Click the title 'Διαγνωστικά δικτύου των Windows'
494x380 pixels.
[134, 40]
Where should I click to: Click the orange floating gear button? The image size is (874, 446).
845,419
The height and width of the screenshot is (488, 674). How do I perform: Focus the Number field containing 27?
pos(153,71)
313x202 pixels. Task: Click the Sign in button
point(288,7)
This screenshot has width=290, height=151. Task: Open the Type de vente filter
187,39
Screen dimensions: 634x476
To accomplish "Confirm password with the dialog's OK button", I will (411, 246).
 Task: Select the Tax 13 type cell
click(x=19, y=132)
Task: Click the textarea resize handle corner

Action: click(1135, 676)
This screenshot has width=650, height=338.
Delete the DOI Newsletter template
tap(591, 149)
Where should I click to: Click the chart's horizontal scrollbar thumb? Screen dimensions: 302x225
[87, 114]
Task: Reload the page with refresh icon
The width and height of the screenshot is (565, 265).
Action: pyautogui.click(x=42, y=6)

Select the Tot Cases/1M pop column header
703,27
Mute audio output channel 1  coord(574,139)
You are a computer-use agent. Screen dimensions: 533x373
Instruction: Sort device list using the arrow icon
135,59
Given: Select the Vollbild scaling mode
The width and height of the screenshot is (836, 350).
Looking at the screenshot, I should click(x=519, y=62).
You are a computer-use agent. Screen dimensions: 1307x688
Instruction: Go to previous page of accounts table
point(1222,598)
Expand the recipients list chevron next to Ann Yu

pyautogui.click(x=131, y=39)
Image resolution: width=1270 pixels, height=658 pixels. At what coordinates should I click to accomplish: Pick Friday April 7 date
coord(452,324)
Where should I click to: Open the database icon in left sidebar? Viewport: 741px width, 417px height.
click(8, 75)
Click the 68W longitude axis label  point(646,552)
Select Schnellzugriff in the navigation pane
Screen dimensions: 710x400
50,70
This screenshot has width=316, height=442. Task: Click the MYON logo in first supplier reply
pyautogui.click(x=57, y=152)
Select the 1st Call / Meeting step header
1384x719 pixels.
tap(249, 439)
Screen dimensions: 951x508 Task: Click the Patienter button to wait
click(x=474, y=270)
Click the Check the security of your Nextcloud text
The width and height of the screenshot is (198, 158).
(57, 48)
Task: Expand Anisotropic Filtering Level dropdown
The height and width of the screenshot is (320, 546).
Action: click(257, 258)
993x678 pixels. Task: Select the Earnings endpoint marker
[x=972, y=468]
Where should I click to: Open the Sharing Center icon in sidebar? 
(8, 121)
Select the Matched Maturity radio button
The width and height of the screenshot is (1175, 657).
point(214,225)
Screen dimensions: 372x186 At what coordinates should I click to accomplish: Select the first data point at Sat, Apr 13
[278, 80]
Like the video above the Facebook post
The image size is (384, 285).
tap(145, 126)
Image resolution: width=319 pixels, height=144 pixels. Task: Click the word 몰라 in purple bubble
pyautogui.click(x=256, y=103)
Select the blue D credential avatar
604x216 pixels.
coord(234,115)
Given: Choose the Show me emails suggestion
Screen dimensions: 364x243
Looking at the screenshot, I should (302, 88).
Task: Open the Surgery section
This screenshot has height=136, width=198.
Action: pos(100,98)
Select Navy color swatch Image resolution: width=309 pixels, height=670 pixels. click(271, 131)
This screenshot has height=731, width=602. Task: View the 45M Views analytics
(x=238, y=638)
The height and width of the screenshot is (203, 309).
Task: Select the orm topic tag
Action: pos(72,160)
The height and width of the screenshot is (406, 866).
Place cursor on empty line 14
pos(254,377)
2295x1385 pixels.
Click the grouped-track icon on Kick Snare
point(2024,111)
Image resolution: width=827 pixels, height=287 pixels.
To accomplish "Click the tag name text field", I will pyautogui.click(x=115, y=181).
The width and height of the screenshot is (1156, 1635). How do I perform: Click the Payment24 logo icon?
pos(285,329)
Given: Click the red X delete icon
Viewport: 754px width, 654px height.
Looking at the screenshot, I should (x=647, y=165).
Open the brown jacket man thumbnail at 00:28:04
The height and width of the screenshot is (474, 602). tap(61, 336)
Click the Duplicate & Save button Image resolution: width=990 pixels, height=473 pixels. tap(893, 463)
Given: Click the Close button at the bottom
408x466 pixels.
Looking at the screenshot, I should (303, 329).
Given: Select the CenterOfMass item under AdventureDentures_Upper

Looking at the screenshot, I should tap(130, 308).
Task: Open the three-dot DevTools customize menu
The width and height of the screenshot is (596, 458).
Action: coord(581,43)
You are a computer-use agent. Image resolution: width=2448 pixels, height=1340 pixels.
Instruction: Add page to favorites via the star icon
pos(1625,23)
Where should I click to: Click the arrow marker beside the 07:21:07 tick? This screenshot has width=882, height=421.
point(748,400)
#####
**Task goal**
Rewrite everything from the line containing "Screen dimensions: 634x476" down to the line containing "Action: click(1135, 676)", both ends included, and keep the requests. Multiply only the click coordinates in the answers by 1.55 and round them to whole numbers, with halves rounded up; leave all other numbers in the listing unchanged.

**Task result**
Screen dimensions: 634x476
To accomplish "Confirm password with the dialog's OK button", I will (637, 381).
 Task: Select the Tax 13 type cell
click(x=29, y=205)
Task: Click the textarea resize handle corner

Action: click(1759, 1048)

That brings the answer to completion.